Best way to implement sorting over a large number of record in Mongo? [closed] Best way to implement sorting over a large number of record in Mongo? [closed] elasticsearch elasticsearch

Best way to implement sorting over a large number of record in Mongo? [closed]


This is more like a system design question to be honest. Even with elastic search you will have to mark the analyzer on the basis of certain elements right so it's not like it is supposed to work on everything, you'll have to define it that way.

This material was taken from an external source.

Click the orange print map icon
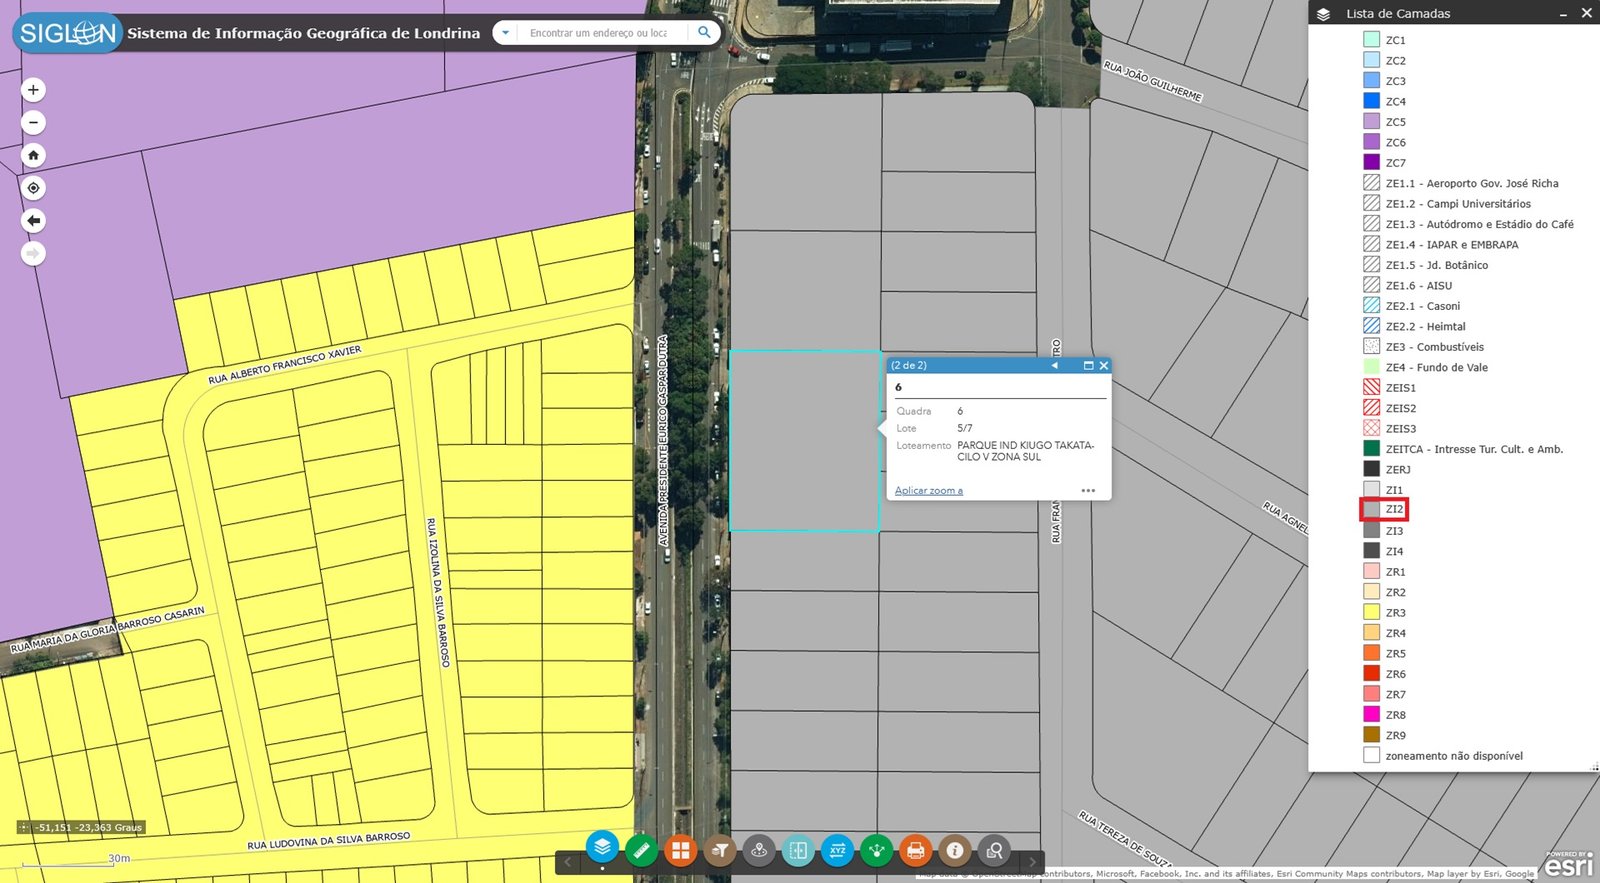The height and width of the screenshot is (883, 1600). pyautogui.click(x=915, y=850)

With respect to database, MongoDB, the best you can do is have indexes to aid the sorting, because if not that then the system will have to fetch those values in the WiredTiger Cache (WiredTiger = Storage Engine) and then sort them in memory, imagine the travesty that will cause :D

Most of the companies maintain a more granular control over things like this, based on expectations most of the things are pre-compiled, on the basis of tags for example in Twitter. And after it has run once you don't need to sort the whole thing again.

I have sorted a dataset on field A for example, do I need to sort all of it again for a new request? No : Just adjust the new entries. This adjustment will depend on what you want to show to the user.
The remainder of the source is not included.